Have You Ever Eaten Dog?

After a while, I found all this pretty funny. Particularly because these minor irritations faded in comparison with other things. Things like being constantly stared at (so much for leaving that behind in Singapore). The absolute lack of good service – locals call it the “service desert”. Unabashed racist treatment I got from Germans (most of all from salespeople). People asking me, with utter seriousness, if I ever eaten a dog.

I’m in no way trying to paint with a broad brush. But living outside of Singapore has made me appreciate my home country a lot more. When I’m back, I say Hi and Thank You a lot more because after so many months of being frowned at and ignored, I light up just having someone smile at me. Even if it’s while I’m handing over money for my pack of chicken rice.
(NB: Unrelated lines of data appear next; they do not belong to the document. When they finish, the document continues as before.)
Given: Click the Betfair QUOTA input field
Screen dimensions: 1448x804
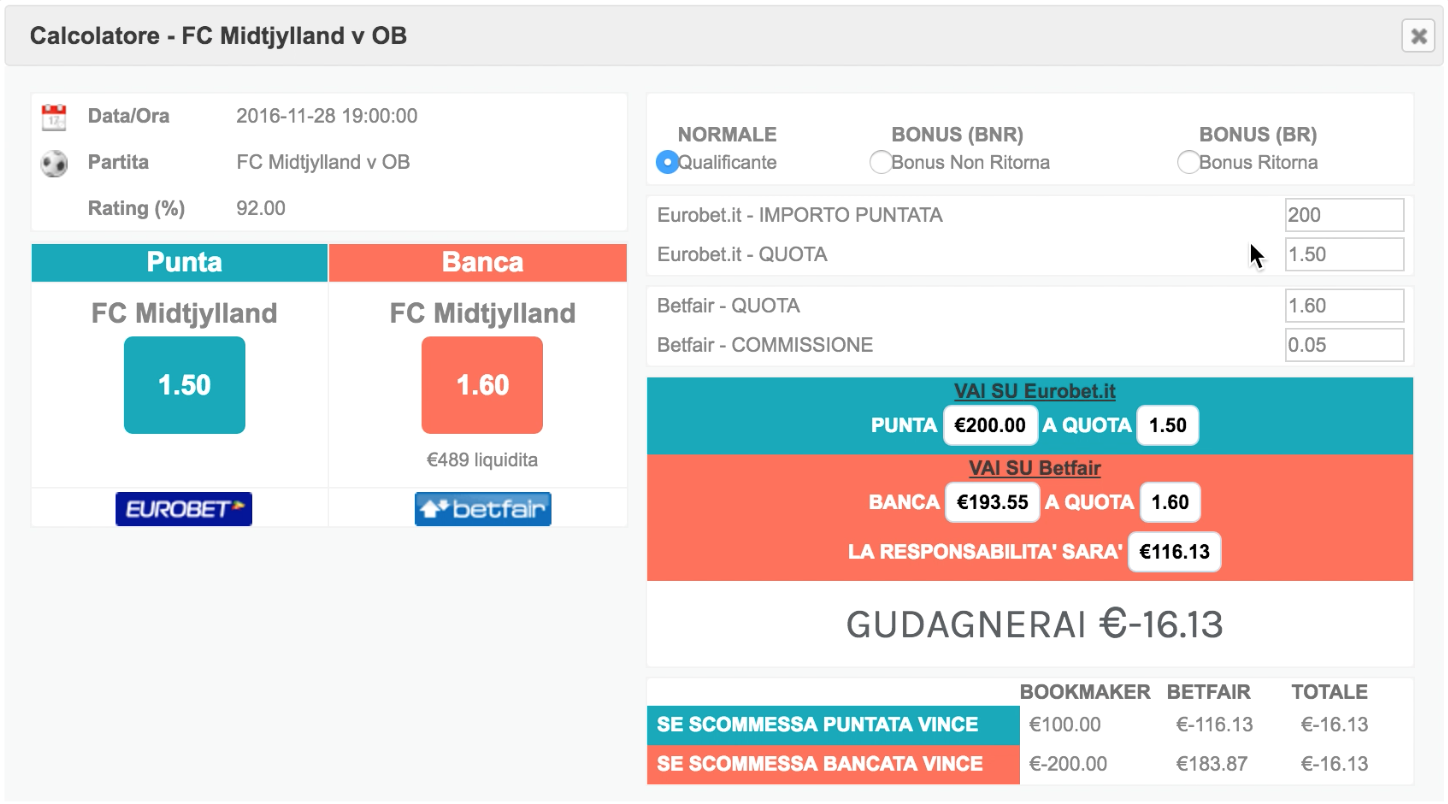Looking at the screenshot, I should tap(1344, 306).
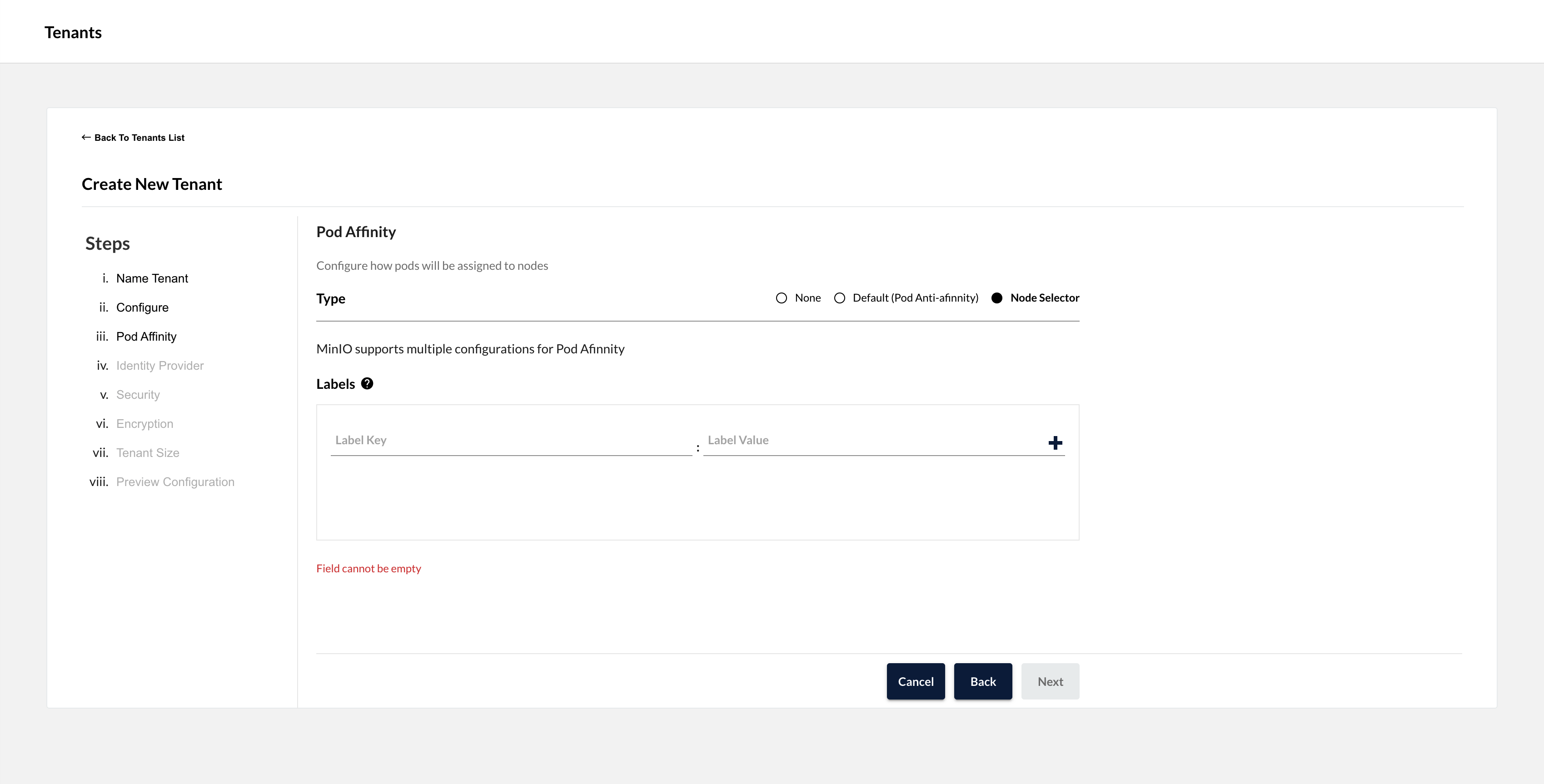The width and height of the screenshot is (1544, 784).
Task: Select the None affinity type radio
Action: (781, 298)
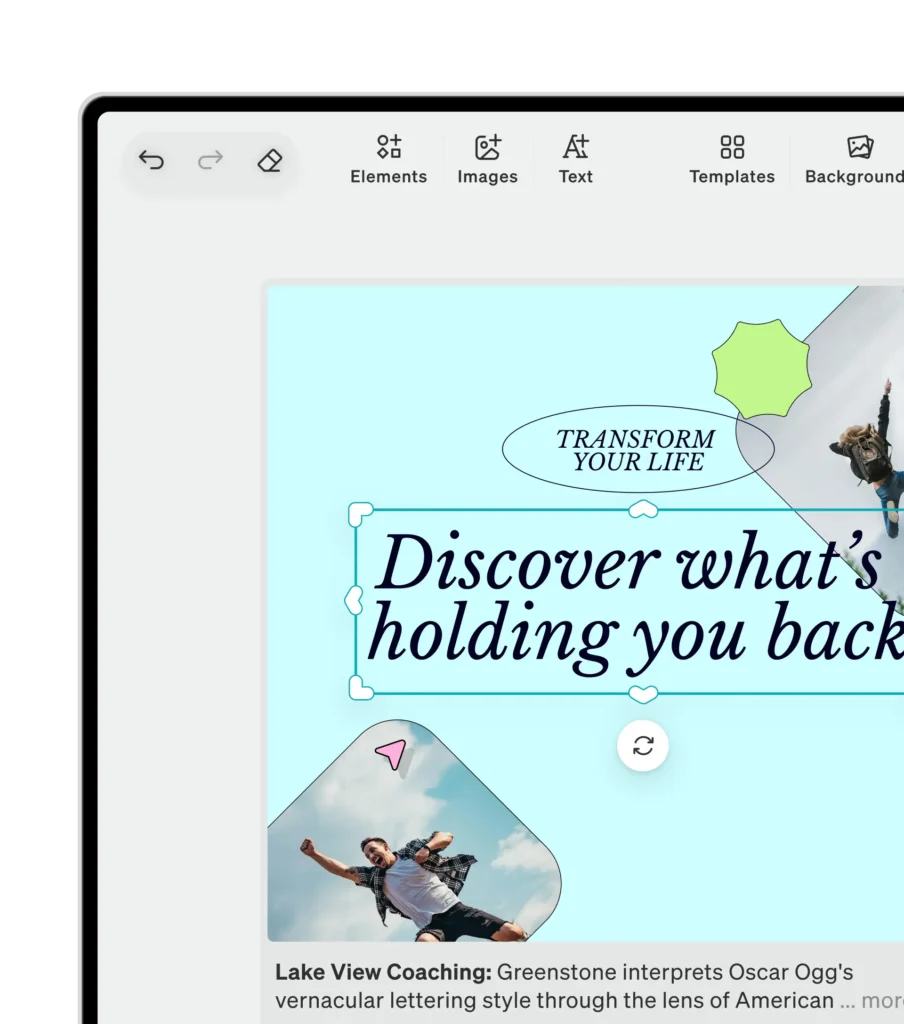Click the circular refresh icon below headline
Image resolution: width=904 pixels, height=1024 pixels.
click(x=643, y=745)
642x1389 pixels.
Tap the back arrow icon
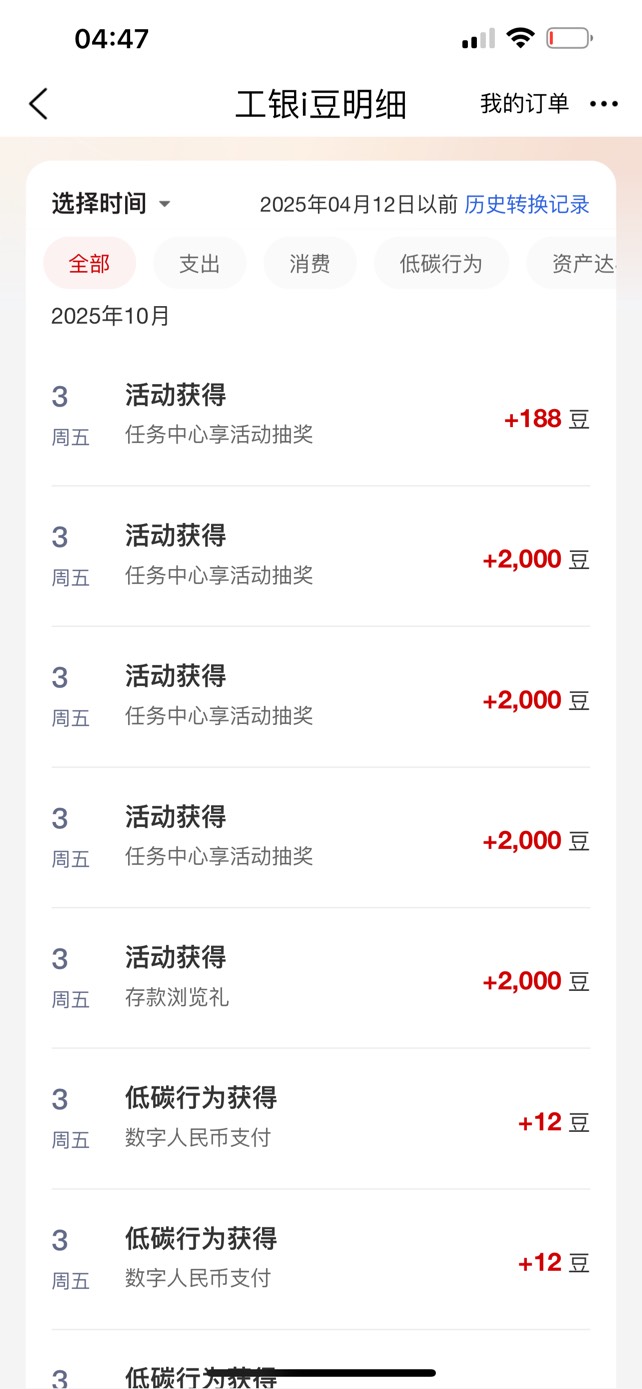38,104
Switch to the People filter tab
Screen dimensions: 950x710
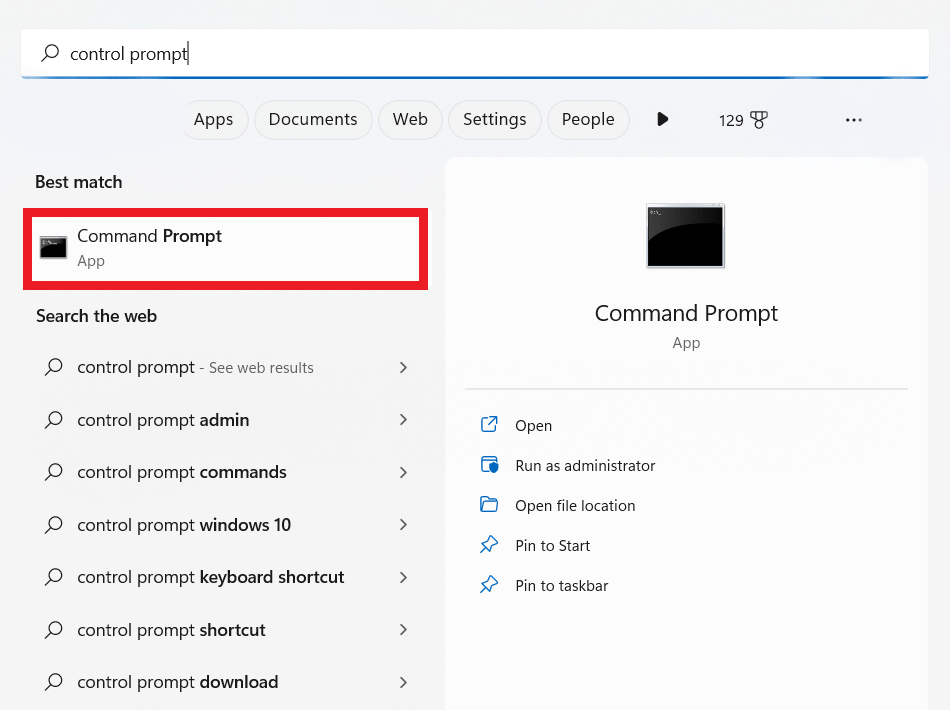[x=588, y=119]
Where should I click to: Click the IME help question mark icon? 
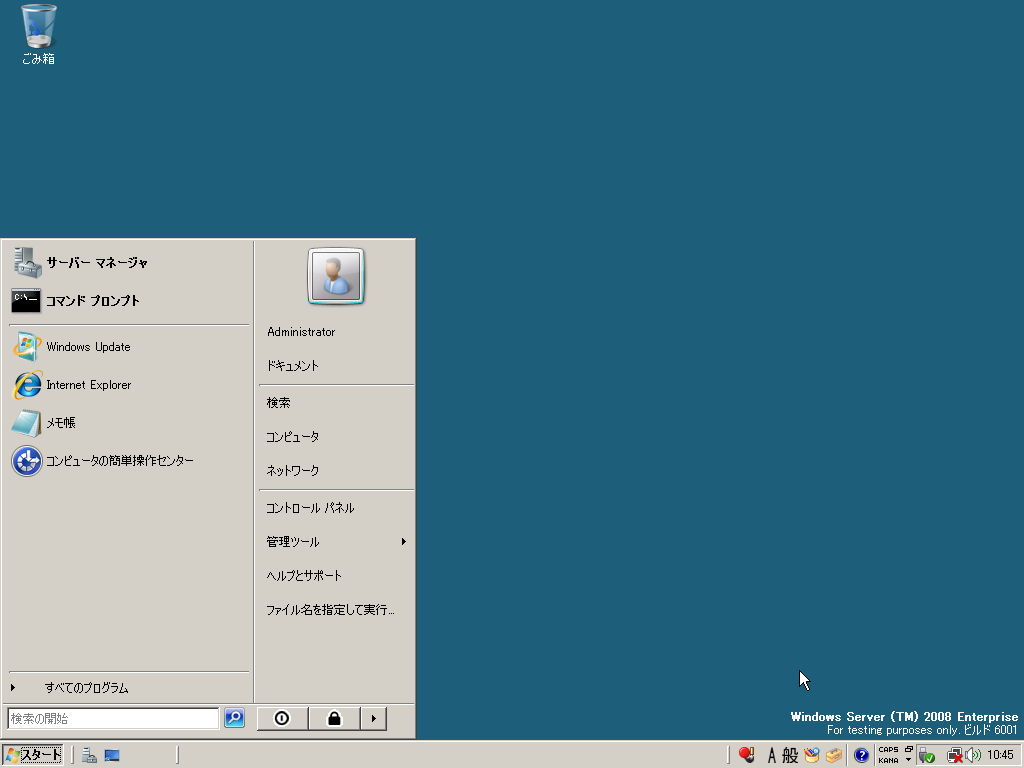861,755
How Is Your Life Overseas? Share Your Story!

If you are from Singapore and you decided to move out, leave the country, for work, for love or for any other reason, please send me your story about how you feel, live and experience your new home. I will publish your story here, with a link to your web page or blog.
Common Singaporeans, how is your life?

comments

3 Comments

LoLo

LOL. Well dunno if all you re say is true but wait to visit France…You will swim right back to Singapore!! thx for sharing the experience though…

Salie

This is completely strange. I lived in Germany for some months and my experiences were very postive and differs from the interview.

I’ve never experienced Germans sneaking in queues and barging right in trains. They were the complete opposite, always politely entering & exiting the trains. They also remain a standard distance away from the person infront of them in queues.

Service is variable in Germany, just like in Singapore- sometimes I meet reallyyy friendly sales people who smile and talk to me. At other times, just not-so-good. I do not feel that it is due to racism.

I’ve never experienced unbashed racism in Germany. I find that Germans are very careful in this aspect because of the Nazi past. Most of the time, Germans are curious in a positive light, about what was I doing in a foreign land. Old German women in the supermarkets and people on the trains would speak to me. I tell them in German that I do not understand everything because my German is pretty poor but they insist on asking me tons of questions that I did not understandanyway. The Germans are also always helping me with my luggages. In Singapore, NO ONE ever helps me with that! Another point to note is that Germans are always inviting me to their hometowns, they would show me their town and stuff me with lots of food- raclette and fondue dinners.

These are just a few things I experienced. There is much more to that, I’ve met Germans whom I enjoyed sincere friendships with. I would say- the most reliable, efficient and effective (?!) friends you can ever find.

Priscilla

Hi! I would like to write something about staying overseas for the past 3 years. Do I have to email you? Or should I write here? Wouldn´t it be too long to write here?